ÉMILIE DU CHÂTELET ET MARIE-ANNE LAVOISIER. SCIENCE ET GENRE AU XVIIIe SIÈCLE (K. Kawashima)
Une femme des Lumières
Le parcours de Madame Lavoisier est profondément différent. Kawashima la baptise « muse de la révolution chimique » à travers l’analyse qu’elle fait du tableau de David représentant les époux Lavoisier, l’un rédigeant le Traité élémentaire de chimie, dont l’autorité s’impose à tous, tandis que l’autre ne dissimule pas le carton d’illustrations qu’elle prépare pour ce futur ouvrage. Scientifique, Madame Lavoisier l’était, mais dessinatrice aussi, position essentielle mais seconde, dont on trouve d’autres exemples dans l’illustration naturaliste du xixe siècle. Collaboratrice de son mari au laboratoire, elle l’est aussi lorsqu’elle traduit de l’anglais l’essai sur le phlogistique de Kirwan, que Lavoisier va réfuter. Elle est à même de comprendre et de travailler à la « révolution chimique », mais rien ne prouve qu’elle ait cherché une reconnaissance scientifique à l’instar de Madame du Châtelet. Après l’exécution de son mari en 1794, elle reprend la rédaction de ses Mémoires de chimie, finalement publiés en 1805, ce qui implique un haut niveau de connaissance dans ce domaine. Le reste de sa vie, Madame Lavoisier se maintient dans le courant de la vie scientifique et industrielle et valorise sans cesse le nom qu’elle continuera de porter en dépit de son remariage. Mais elle n’aura plus d’activité personnelle en chimie. Marquée du signe des Lumières, il lui faudra subir le déclin de la position des « femmes savantes » qui survient dès le début du xixe siècle, sans pour autant trouver une autre place que sociale, encore que ce jugement doive être pondéré par la méchanceté des commentaires à son sujet.

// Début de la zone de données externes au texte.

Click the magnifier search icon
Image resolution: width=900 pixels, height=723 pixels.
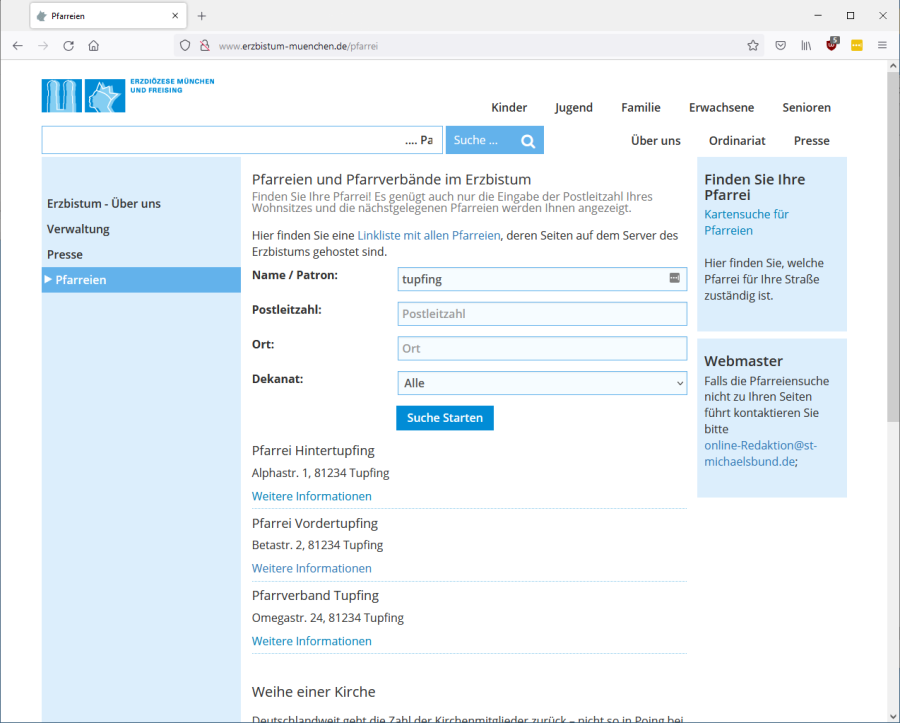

Il est assez évident que ces deux femmes, bien que soutenues par des hommes remarquables comme Voltaire pour l’une et Lavoisier pour l’autre, n’ont en aucune manière échappé aux préjugés de genre dans un monde de scientifiques presque exclusivement masculin. Ces mêmes préjugés qui faisaient écrire à Joseph de Maistre en 1861 que « les femmes qui veulent faire les hommes ne sont que des singes ; or c’est vouloir faire l’homme que de vouloir être savante ». Conclure sur l’omniprésence du machisme ordinaire et sur la persistance des formes qu’il revêt, va de soi. Mais la lecture de cet essai suggère en même temps l’existence, dans le domaine scientifique et pas seulement en littérature et en philosophie, d’une période qui s’ouvre au xviie siècle et se clôt avec la Révolution française, pendant laquelle, certes avec d’immenses difficultés, une femme pouvait prétendre à la reconnaissance publique de ses aptitudes à la démarche scientifique. De ce point de vue, le xixe siècle apparaît ici encore comme une période de régression de la place des femmes.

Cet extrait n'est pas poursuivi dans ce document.